A slow trickle of developments continued into this year, as retirement boards try to recover pensions paid out to two men previously connected to Merrimack Education Center and MSEC, now called Valley Collaborative.

Meanwhile, state and federal agencies are mum regarding any further investigations or pursuit of criminal charges against John Barranco, former director of MSEC and MEC. A 2011 report from the Office of the Inspector General, alleged Barranco wined and dined local school superintendents, picking up the tab for bar tabs, hotel rooms, Boston Harbor cruises and trips to Florida and the Kentucky Derby.

The Massachusetts Office of the Attorney General declined to comment on the status of an investigation.

The United States Attorney General’s Office -- which has been involved in the case, according previous reports -- declined to comment when asked about the existence of an investigation, any recent indictments or other developments.

“We do not confirm or deny investigations,” spokeswoman Kristina Mastropasqua wrote in an email.

Tom Lent, an attorney representing Valley Collaborative, also declined comment.

Guilty Plea

In March of this year, former lobbyist Richard McDonough pleaded guilty to one count of presenting a false claim, regarding his pension application with the Massachusetts State Retirement Board, according to a press release from the Office of the Inspector General.

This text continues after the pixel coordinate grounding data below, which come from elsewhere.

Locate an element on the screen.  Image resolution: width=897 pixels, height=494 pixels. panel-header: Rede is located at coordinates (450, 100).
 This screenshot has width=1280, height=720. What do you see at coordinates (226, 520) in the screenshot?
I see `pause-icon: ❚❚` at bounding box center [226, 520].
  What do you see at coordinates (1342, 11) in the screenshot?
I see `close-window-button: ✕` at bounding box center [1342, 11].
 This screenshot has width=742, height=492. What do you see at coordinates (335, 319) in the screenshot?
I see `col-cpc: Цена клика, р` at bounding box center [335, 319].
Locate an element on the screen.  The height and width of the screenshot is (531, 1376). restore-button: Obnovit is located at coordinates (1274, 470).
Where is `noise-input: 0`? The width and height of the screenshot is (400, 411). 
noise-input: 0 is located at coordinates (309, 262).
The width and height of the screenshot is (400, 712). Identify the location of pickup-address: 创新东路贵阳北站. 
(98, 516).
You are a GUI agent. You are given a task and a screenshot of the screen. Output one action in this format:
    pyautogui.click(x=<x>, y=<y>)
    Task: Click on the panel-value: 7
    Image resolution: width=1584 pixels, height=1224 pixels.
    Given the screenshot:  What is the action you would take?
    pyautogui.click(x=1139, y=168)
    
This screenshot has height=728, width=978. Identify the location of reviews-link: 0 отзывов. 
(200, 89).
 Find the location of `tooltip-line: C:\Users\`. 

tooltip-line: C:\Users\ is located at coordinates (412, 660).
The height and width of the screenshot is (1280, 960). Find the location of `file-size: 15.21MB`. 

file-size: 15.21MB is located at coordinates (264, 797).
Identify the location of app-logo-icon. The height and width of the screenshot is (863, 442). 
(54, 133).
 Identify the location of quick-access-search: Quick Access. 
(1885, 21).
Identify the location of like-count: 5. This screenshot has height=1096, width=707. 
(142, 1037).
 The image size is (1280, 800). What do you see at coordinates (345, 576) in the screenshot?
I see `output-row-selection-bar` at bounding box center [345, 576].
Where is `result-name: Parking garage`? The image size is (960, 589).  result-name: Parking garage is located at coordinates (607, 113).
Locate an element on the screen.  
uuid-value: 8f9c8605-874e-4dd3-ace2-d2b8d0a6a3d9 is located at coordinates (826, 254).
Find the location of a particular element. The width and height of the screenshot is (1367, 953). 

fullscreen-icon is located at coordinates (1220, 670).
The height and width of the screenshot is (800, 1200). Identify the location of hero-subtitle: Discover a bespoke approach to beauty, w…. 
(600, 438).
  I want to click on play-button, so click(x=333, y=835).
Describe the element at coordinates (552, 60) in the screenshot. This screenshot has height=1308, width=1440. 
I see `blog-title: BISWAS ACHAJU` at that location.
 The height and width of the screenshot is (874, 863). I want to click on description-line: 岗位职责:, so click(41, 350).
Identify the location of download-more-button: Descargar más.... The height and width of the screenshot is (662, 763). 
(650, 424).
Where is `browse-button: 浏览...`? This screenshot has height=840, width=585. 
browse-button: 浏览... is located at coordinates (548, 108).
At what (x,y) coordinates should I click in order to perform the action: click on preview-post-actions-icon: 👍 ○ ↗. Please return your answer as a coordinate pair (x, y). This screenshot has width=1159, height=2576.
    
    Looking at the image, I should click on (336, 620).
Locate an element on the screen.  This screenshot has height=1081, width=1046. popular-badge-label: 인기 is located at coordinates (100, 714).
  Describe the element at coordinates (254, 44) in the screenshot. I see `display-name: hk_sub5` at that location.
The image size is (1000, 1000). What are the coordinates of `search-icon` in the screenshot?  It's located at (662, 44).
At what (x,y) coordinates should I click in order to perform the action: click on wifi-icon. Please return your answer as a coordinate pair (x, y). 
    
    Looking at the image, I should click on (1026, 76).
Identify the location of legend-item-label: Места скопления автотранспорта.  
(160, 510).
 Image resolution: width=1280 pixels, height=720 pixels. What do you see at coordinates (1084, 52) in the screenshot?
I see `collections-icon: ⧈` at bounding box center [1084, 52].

In 2015, he was indicted on this charge and one count of procurement fraud.

A state judge declined to enter a guilty finding and continued the case without a finding for two years, according to the release.

On his pension form, McDonough claimed he worked full time for MSEC from 2003 to 2008, but an investigation by the office found he did little work for the organization and did not have an office or phone number.

After McDonough filed his retirement in Feb. 2009, the State Retirement Board paid him $96,516 in total at a rate of about $2,400 a month. The board is seeking to recover $10,852, the difference between the amount in McDonough’s retirement account and the amount the board paid him in pension benefits, according to the release. He is appealing this decision to the Division of Administrative Law Appeals.

The judge ordered McDonough to pay the difference to the State Retirement Board, but stayed the order pending the result of the appeal and payment of federal fines and restitution in connection with a separate case, according to the Office of the Inspector General.

In 2011, McDonough was sentenced to seven years in prison after he was convicted on federal corruption charges involving kickbacks taken by House Speaker Sal DiMasi.

Indictment Dismissed

MSEC’s former chief financial officer, Carl Nystrom, was indicted in late 2013. Nystrom faced charges of wire and mail fraud after the office of former U.S. Attorney Carmen Ortiz accused him of putting ineligible people on MSEC’s payroll.

Beside McDonough, he is the only other person known to be indicted as a result of the investigation. In October 2015, a judge accepted a motion by Ortiz to dismiss the indictment, according federal to court documents.

“In support of this dismissal, the government states that dismissal of the indictment is in the interests of justice,” the motion states.

Pension Recouped

In February, the Massachusetts Teachers’ Retirement System finished collecting the $815,757 from pension payments that a magistrate for the Division of Administrative Law Appeals determined Barranco owed the agency in a December 2015 decision, according to court documents.

A representative from the Massachusetts Teachers’ Retirement System said Barranco has appealed this decision.

The decision found Barranco was subject to excess earning limitations, because, though he retired from the executive director position at MSEC, he continued to work for a related nonprofit, MEC.

Between 2005 and 2010 Barranco received $786,962 in pension payments, according to court documents.

MSEC, now Valley Collaborative, continues to operate under the leadership of Chris Scott who was named to the position in 2012, after Barranco came under fire. For five years in a row Valley Collaborative has returned money to its nine member communities, a feat Scott credits to sound financial management and enrollment.